Role of two phase commit protocol in Database Management

Two Phase commit protocol is a type of distributed commit protocol. There are two different types of databases. In a local database system, every transaction needs to be committed. Therefore, the transaction manager has the role to commit the decision by conveying it to the reporting manager.

However, when it comes to a distributed system, the transaction manager should convey it from all the servers from various sites included in the distributed system to commit the decision. When each server completes the processing at each site. The transaction reaches a partially committed state. But it has to wait until all the transaction reaches that state. Once all the transactions from different servers reach the partially committed state, the transaction manager can commit the transaction. However, it is necessary that all the sites must commit the transaction.

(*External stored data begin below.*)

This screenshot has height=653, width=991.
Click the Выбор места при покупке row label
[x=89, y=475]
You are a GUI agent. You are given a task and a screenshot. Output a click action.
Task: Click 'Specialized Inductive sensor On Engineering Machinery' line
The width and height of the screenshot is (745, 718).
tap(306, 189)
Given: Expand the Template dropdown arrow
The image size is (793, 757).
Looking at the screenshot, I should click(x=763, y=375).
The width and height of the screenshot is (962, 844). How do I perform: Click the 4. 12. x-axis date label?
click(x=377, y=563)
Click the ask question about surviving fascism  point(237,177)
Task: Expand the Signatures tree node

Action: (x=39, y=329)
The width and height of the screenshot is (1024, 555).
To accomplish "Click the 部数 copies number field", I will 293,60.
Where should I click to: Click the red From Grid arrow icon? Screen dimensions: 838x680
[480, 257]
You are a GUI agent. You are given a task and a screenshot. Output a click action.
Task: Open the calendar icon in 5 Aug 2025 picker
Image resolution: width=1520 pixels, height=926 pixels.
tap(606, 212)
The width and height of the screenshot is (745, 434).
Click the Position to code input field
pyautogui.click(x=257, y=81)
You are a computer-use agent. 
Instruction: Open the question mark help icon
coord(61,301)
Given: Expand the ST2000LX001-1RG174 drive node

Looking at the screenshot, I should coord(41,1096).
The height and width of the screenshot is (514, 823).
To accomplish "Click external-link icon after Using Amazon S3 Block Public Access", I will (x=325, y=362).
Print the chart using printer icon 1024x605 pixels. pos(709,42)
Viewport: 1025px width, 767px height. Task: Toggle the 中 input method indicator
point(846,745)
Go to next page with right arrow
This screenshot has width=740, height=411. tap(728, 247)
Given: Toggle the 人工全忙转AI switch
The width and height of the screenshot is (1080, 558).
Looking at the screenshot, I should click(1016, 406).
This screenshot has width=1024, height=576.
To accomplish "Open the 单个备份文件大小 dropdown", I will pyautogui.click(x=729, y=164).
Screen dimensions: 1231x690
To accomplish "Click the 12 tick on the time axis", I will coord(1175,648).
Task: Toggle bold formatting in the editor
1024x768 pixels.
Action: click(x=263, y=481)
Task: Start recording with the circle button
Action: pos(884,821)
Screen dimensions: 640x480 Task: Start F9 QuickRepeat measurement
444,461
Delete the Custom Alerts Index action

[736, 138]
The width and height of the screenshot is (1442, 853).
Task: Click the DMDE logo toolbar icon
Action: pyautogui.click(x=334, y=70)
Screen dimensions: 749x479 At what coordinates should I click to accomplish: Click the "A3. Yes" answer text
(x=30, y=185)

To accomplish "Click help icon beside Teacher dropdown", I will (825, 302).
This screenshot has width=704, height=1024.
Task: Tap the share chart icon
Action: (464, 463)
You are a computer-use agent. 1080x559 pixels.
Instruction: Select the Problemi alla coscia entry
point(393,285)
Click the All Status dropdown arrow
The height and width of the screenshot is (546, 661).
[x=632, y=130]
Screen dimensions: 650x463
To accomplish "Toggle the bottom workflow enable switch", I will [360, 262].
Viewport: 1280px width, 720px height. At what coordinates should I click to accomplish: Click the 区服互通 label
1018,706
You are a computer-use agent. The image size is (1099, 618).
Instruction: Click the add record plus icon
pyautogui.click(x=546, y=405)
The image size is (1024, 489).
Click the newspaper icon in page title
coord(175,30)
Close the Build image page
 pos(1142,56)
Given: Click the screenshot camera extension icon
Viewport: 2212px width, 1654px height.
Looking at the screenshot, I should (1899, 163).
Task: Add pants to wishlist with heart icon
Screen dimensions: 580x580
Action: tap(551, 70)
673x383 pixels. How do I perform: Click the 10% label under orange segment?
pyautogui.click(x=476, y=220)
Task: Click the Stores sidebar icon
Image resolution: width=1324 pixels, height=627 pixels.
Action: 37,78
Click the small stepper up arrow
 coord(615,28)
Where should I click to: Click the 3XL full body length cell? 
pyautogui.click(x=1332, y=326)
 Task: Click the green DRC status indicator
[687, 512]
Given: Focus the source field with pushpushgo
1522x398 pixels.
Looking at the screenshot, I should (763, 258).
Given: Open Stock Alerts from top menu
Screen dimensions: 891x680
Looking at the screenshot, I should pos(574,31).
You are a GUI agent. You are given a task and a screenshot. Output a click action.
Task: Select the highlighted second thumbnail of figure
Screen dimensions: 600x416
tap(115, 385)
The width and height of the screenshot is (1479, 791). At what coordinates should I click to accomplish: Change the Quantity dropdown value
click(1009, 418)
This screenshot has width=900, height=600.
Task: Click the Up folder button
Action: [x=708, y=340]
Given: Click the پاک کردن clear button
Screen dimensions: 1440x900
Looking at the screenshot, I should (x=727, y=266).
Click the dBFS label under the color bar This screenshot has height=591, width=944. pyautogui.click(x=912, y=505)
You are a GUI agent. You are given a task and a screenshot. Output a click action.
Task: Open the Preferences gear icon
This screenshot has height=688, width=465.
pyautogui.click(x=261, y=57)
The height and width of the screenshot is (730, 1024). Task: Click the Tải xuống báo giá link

Role of two phase commit protocol in Database Management

Distributed Commit Protocols
One-phase commit protocol
Two Phase commit protocol
Three Phase commit protocol
Advantages of Two Phase commit protocol
Disadvantages of Two Phase commit protocol

Distributed Commit Protocols

There are three different types of commit protocols in the distributed system. They are as follows.

One-phase commit protocol

One-phase commit protocol is one of the simplest ways of distributed commit protocol. In the distributed system there are two sites, one is the controller site and another is the slave site. There is only one controller site for one or many slave sites. These slaves sites execute the transaction. The following are the steps of the One-phase commit protocol

Each slave works on a transaction. When the slave node completes the execution of the transaction, the “DONE” message is sent to the controller node by the slave node.
After that, the slave node waits for the message from the controller site. This waiting time is known as the window of vulnerability. The controller site must send a “Commit” or “Abort” message to the slave node.
To send the “Commit” or “Abort” message to the slave node. The controller must receive a “DONE” message from all the slave sites presented in the distributed system. After that, the controller makes the decision whether to commit or abort the transaction. This period is known as the commit point. After the decision is made the message is sent to all the slave nodes.
Once the controller receives the message to all the slave nodes, they need to either commit or abort the transaction and then send the respective acknowledgment message to the controller.

Two Phase commit protocol

To reduce the vulnerability of the one-phase protocol we use the two-phase protocol system. The steps are performed in two different phases.

Phase 1- Prepare Phase

The controller uses coordinator (Ci) to place a log record <Prepare T> on the log record.
When the controller receives the “DONE” message from all the slave nodes. The coordinator sends the <Prepare T> message to all the slave nodes.
The slave node after receiving the message from the controller can decide whether to commit or abort the transaction. If the slave wants to commit the transaction it will send the <ready T> on log record.
If the slave does not want to commit the transaction because of some incomplete activity or timeout it must send <no T> on log record.

Phase 2- Commit/Abort Phase

In this phase, there are two possibilities. One is that every slave node has sent a READY message to the controller and the other is that some of the slave nodes have sent a NOT READY message to the controller.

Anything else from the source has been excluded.